Worship of the feminine
The day after the Mahalaya Amavasya, marks the first day of Navratri and Dussehra, which is all about the goddess. In Karnataka, Dussehra is about Chamundi, in Bengal it is about Durga. Like this, it is about various goddesses in different places, but essentially Dussehra is about the feminine goddess or the feminine divinity.
The nine days of Navratri are classified as per the three basic qualities of tamas, rajas and sattva. The first three days are tamas, where the goddess is fierce, like Durga and Kali. The next three days are Lakshmi related – gentle but materially oriented goddesses. The last three days are dedicated to Saraswati, which is sattva; it is related to knowledge and enlightenment.
Tamas means inertia. Rajas means activity, passion. Sattva, in a way, is the breaking of boundaries, dissolution, melting and merging.
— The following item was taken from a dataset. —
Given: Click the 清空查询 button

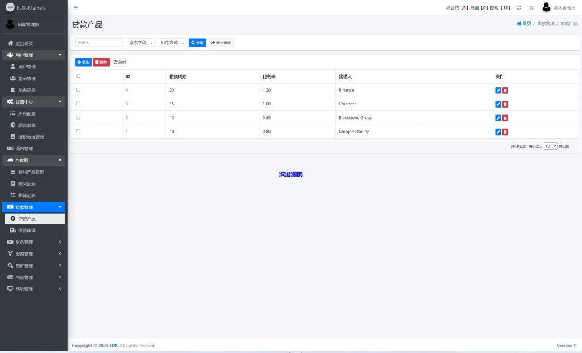Looking at the screenshot, I should coord(221,43).
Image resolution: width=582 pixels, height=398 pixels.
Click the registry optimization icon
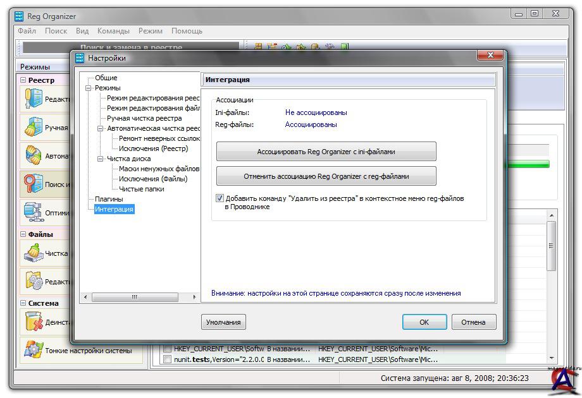(x=34, y=213)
Among the three celestial objects with which the very making of our bodies is very deeply connected – the Earth, the Sun, and the Moon – Mother Earth is considered tamas. The Sun is rajas. The Moon is sattva.
Tamas is the nature of the Earth, and she is the one who gives birth. The gestation period that we spend in the womb is tamas; it is a state which is almost like hibernation, but we are growing. So tamas is the nature of the Earth and of your birth. The moment you come out, you start activity – rajas begins. And if you are aware enough or fortunate enough, sattva will touch you.
Those who aspire for power, for immortality, for strength, will worship those forms of the feminine which are referred to as tamas, like Kali or Mother Earth. Those who aspire for wealth, for passion, for life and various other gifts that the material world has to offer, naturally aspire towards that form of the feminine which is referred to as Lakshmi or the Sun. Those who aspire for knowledge, knowing, and transcending the limitations of the mortal body, will aspire for that aspect of the feminine which is referred to as sattva – Saraswati is the representative of that – or the Moon.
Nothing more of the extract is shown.